Plus qu’un message solennel. Une adresse à la nation et à la communauté internationale. Diriger le pays avec les dix sénateurs encore en poste, intégrer l’opposition dans le nouveau gouvernement, amender la Constitution… Michel Martelly s’est bien fait comprendre. Au palais national, vendredi après-midi, devant le gratin du corps diplomatique, les grands commis de l’Etat, des sénateurs en fonction, des leaders politiques de l’opposition, d’anciens parlementaires et le secteur privé des affaires, Michel Martelly a reconnu sa responsabilité dans la crise et a promis de terminer son quinquennat sous de bien meilleures notes.

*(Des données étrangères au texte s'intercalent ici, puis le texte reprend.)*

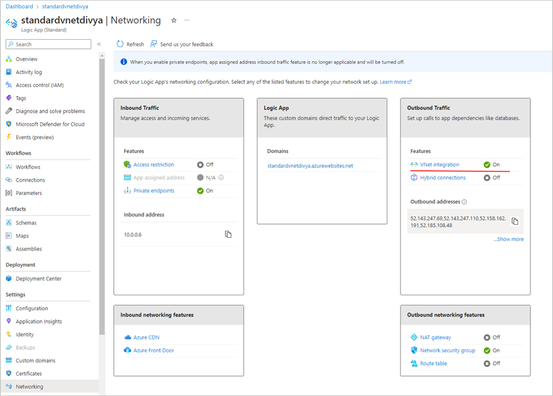Open the VNet integration feature
Screen dimensions: 553x396
(439, 165)
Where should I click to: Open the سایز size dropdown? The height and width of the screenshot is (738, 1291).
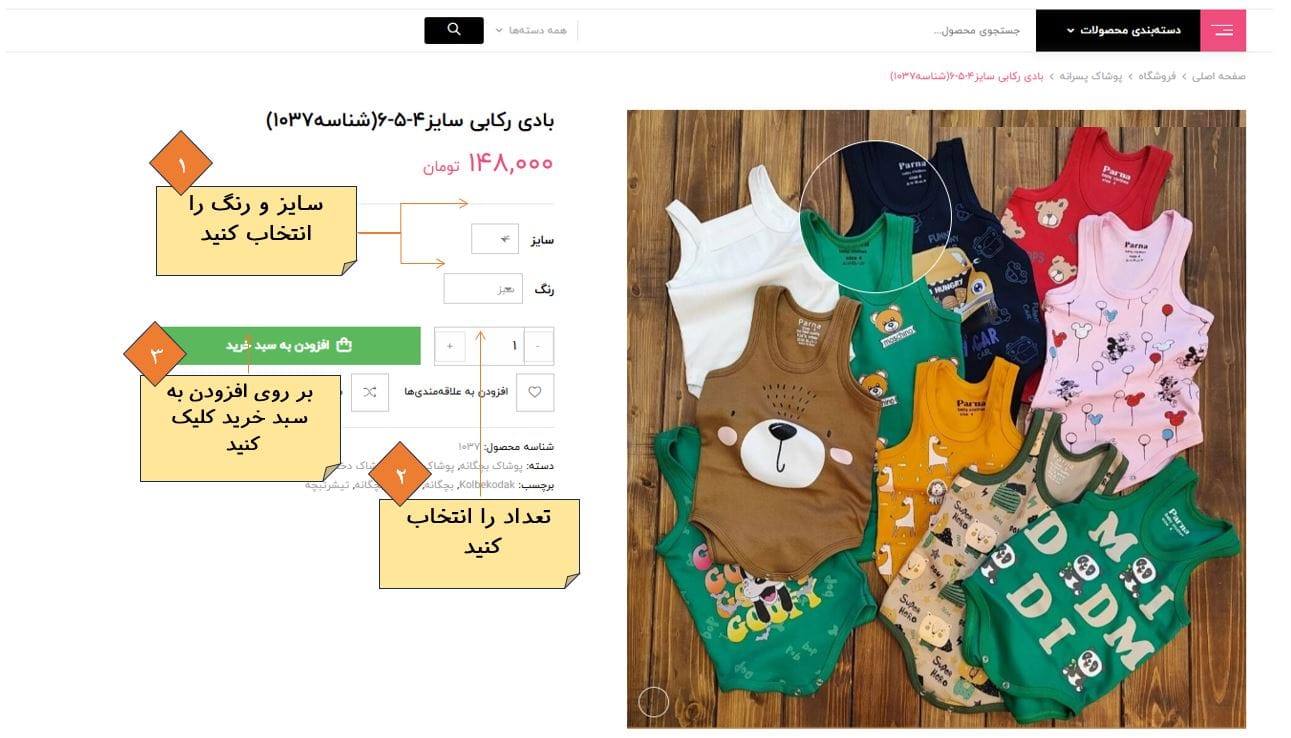point(495,239)
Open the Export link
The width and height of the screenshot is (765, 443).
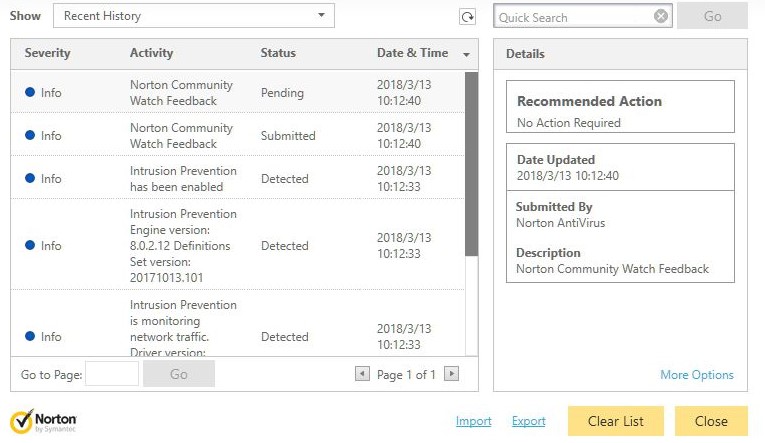pos(528,421)
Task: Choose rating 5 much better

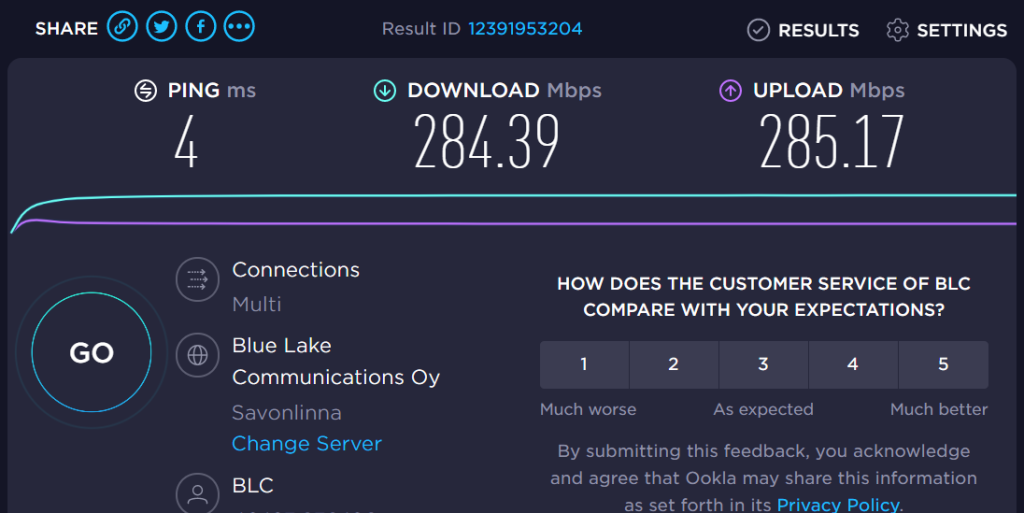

Michel Martelly et Evans Paul côte à côte et seuls recevant les honneurs présidentiels de la fanfare du palais national. Symbolique, mais fort en signification. C’est de cette façon que le chef de l’Etat a signé officiellement l’entrée en fonction de son nouveau Premier ministre au timon des affaires. Devant le corps diplomatique au complet, le président Martelly a pour une fois et pour la première fois cessé de rejeter la responsabilité de la crise sur uniquement l’opposition politique. Après 44 mois au pouvoir, il se hisse au rang d’un chef de l’Etat responsable.

« Fort de ces constats qui nous interpellent tous dont nous sommes tous responsables, j’assume également aujourd’hui en tant que président de tous les Haïtiens sans distinction et le premier citoyen de la nation, la responsabilité de cette situation… », a-t-il dit.

Au début de son message solennel, le chef de l’Etat a campé l’Haïti de son rêve. Un pays sans inégalité sociale où il fait bon vivre pour tout le monde. En prenant le pouvoir le 14 mai 2011, environ un an après le tremblement de terre dévastateur, il dit avoir eu à ce moment-là la conviction de profiter de l’opportunité du séisme pour reconstruire non seulement l’espace physique « mais surtout refonder la nation, réorganiser l’Etat et créer l’environnement propice à la mise en route d’une véritable dynamique de croissance et la prospérité au bénéfice de tous les citoyens… » Michel Martelly a avoué qu’il a échoué en ce sens.

Il a avoué aussi avoir échoué après trois ans de lutte pour le maintien du Parlement. « 28 ans après l’adoption de la Constitution, nous peinons encore à mettre en place l’ensemble des institutions que notre Charte fondamentale avait prévues », a-t-il dit sous le regard attentif des représentants de la communauté internationale.

Martelly veut amender la Constitution

Michel Martelly a annoncé un nouvel amendement de la Constitution avant la fin de son mandat. « Je compte également conduire très prochainement un large débat sur notre Charte constitutionnelle, en vue de réfléchir au plus tôt aux amendements nécessaires pour en moderniser le cadre et l’efficacité, a-t-il signalé. Ces amendements seront introduits au moment opportus en respectant les règles prévues dans notre Charte fondamentale. »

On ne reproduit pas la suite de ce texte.